» Information given:
####

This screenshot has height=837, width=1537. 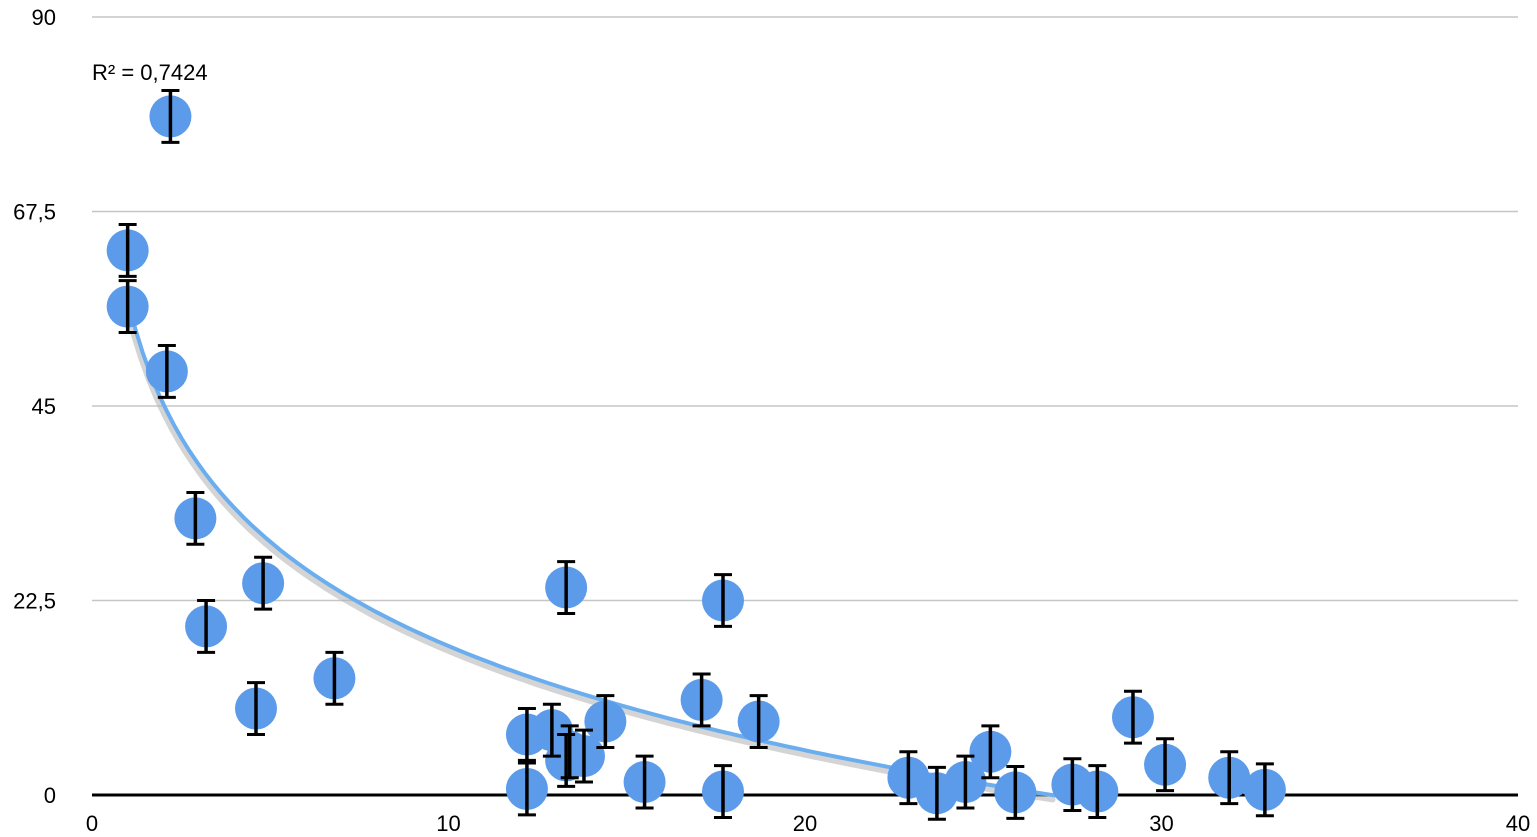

####

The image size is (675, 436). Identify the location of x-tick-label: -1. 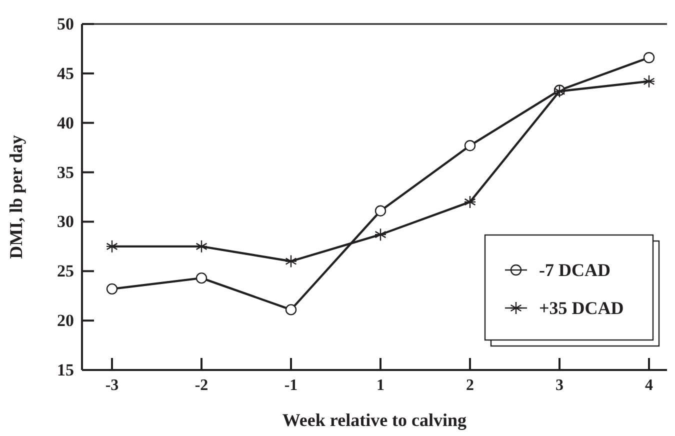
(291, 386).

####

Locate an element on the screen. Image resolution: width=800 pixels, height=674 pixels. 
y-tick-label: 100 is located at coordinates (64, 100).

####

» What you have to do:
Render the rows as a two-column CSV with the headers instruction and output. Begin at the line that has "Locate an element" and stop after the line that has "y-tick-label: 100 is". Each request becomes one CSV row holding its text and its answer, each in a single quoted field with any line breaks replaced by spaces.

» Solution to the exercise:
instruction,output
"Locate an element on the screen. Image resolution: width=800 pixels, height=674 pixels.","y-tick-label: 100 is located at coordinates (64, 100)."